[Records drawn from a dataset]

- - -

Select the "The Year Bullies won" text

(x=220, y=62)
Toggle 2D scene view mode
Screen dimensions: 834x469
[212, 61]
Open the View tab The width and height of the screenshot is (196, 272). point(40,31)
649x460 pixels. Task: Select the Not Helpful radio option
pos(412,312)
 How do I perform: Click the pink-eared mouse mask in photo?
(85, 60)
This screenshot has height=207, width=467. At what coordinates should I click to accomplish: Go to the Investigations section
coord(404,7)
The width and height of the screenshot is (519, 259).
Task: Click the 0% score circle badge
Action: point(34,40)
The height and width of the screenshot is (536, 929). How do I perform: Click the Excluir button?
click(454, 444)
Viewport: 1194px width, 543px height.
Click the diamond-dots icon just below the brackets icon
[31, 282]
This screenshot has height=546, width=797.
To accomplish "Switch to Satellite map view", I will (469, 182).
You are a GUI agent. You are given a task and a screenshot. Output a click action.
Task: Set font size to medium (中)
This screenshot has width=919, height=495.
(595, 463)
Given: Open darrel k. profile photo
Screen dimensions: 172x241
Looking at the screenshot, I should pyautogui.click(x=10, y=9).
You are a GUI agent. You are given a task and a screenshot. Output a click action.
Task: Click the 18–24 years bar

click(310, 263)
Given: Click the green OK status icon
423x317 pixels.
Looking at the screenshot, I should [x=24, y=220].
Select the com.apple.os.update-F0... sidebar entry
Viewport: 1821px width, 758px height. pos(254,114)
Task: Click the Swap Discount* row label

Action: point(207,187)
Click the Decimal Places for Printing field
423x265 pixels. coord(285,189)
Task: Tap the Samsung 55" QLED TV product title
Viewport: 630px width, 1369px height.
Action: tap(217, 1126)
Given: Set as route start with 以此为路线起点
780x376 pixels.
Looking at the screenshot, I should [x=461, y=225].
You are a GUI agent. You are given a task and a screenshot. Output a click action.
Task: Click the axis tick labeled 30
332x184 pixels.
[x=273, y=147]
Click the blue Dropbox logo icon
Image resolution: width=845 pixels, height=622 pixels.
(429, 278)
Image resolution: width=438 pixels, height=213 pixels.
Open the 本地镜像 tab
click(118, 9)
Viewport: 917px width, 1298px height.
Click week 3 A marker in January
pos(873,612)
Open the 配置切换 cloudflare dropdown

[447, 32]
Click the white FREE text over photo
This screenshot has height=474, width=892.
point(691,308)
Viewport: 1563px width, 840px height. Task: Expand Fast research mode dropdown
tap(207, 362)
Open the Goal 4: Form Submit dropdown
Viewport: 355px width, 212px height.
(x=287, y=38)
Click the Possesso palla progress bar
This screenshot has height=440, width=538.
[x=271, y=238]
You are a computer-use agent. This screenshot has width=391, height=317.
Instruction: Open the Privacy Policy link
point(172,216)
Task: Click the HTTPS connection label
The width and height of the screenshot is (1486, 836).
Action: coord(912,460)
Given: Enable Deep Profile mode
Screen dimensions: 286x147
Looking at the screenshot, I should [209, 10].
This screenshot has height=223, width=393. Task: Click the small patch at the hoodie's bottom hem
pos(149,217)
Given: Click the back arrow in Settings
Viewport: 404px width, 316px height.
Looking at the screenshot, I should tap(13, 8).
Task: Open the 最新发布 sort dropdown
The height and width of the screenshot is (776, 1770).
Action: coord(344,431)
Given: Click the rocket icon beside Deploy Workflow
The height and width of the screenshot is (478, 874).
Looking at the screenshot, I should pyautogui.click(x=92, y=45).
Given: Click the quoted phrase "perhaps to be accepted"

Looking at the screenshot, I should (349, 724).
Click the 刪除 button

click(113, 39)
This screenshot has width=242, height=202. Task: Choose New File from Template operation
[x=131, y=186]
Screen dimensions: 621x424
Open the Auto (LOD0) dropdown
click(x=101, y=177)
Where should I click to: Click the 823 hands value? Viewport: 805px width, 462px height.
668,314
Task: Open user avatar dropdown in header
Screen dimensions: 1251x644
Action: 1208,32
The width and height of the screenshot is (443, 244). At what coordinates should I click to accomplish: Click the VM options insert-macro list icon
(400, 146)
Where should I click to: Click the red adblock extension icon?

- - -

▸ Task: Write out the data above once more, exactly as it reads.

▸ Problem solution:
Select the "The Year Bullies won" text

(x=220, y=62)
Toggle 2D scene view mode
Screen dimensions: 834x469
[212, 61]
Open the View tab The width and height of the screenshot is (196, 272). point(40,31)
649x460 pixels. Task: Select the Not Helpful radio option
pos(412,312)
 How do I perform: Click the pink-eared mouse mask in photo?
(85, 60)
This screenshot has height=207, width=467. At what coordinates should I click to accomplish: Go to the Investigations section
coord(404,7)
The width and height of the screenshot is (519, 259).
Task: Click the 0% score circle badge
Action: point(34,40)
The height and width of the screenshot is (536, 929). How do I perform: Click the Excluir button?
click(454, 444)
Viewport: 1194px width, 543px height.
Click the diamond-dots icon just below the brackets icon
[31, 282]
This screenshot has height=546, width=797.
To accomplish "Switch to Satellite map view", I will (469, 182).
You are a GUI agent. You are given a task and a screenshot. Output a click action.
Task: Set font size to medium (中)
This screenshot has width=919, height=495.
(595, 463)
Given: Open darrel k. profile photo
Screen dimensions: 172x241
Looking at the screenshot, I should pyautogui.click(x=10, y=9).
You are a GUI agent. You are given a task and a screenshot. Output a click action.
Task: Click the 18–24 years bar

click(310, 263)
Given: Click the green OK status icon
423x317 pixels.
Looking at the screenshot, I should [x=24, y=220].
Select the com.apple.os.update-F0... sidebar entry
Viewport: 1821px width, 758px height. pos(254,114)
Task: Click the Swap Discount* row label

Action: point(207,187)
Click the Decimal Places for Printing field
423x265 pixels. coord(285,189)
Task: Tap the Samsung 55" QLED TV product title
Viewport: 630px width, 1369px height.
Action: tap(217, 1126)
Given: Set as route start with 以此为路线起点
780x376 pixels.
Looking at the screenshot, I should [x=461, y=225].
You are a GUI agent. You are given a task and a screenshot. Output a click action.
Task: Click the axis tick labeled 30
332x184 pixels.
[x=273, y=147]
Click the blue Dropbox logo icon
Image resolution: width=845 pixels, height=622 pixels.
(429, 278)
Image resolution: width=438 pixels, height=213 pixels.
Open the 本地镜像 tab
click(118, 9)
Viewport: 917px width, 1298px height.
Click week 3 A marker in January
pos(873,612)
Open the 配置切换 cloudflare dropdown

[447, 32]
Click the white FREE text over photo
This screenshot has height=474, width=892.
point(691,308)
Viewport: 1563px width, 840px height. Task: Expand Fast research mode dropdown
tap(207, 362)
Open the Goal 4: Form Submit dropdown
Viewport: 355px width, 212px height.
(x=287, y=38)
Click the Possesso palla progress bar
This screenshot has height=440, width=538.
[x=271, y=238]
You are a computer-use agent. This screenshot has width=391, height=317.
Instruction: Open the Privacy Policy link
point(172,216)
Task: Click the HTTPS connection label
The width and height of the screenshot is (1486, 836).
Action: coord(912,460)
Given: Enable Deep Profile mode
Screen dimensions: 286x147
Looking at the screenshot, I should [209, 10].
This screenshot has height=223, width=393. Task: Click the small patch at the hoodie's bottom hem
pos(149,217)
Given: Click the back arrow in Settings
Viewport: 404px width, 316px height.
Looking at the screenshot, I should tap(13, 8).
Task: Open the 最新发布 sort dropdown
The height and width of the screenshot is (776, 1770).
Action: coord(344,431)
Given: Click the rocket icon beside Deploy Workflow
The height and width of the screenshot is (478, 874).
Looking at the screenshot, I should pyautogui.click(x=92, y=45).
Given: Click the quoted phrase "perhaps to be accepted"

Looking at the screenshot, I should (349, 724).
Click the 刪除 button

click(113, 39)
This screenshot has width=242, height=202. Task: Choose New File from Template operation
[x=131, y=186]
Screen dimensions: 621x424
Open the Auto (LOD0) dropdown
click(x=101, y=177)
Where should I click to: Click the 823 hands value? Viewport: 805px width, 462px height.
668,314
Task: Open user avatar dropdown in header
Screen dimensions: 1251x644
Action: 1208,32
The width and height of the screenshot is (443, 244). At what coordinates should I click to accomplish: Click the VM options insert-macro list icon
(400, 146)
Where should I click to: Click the red adblock extension icon?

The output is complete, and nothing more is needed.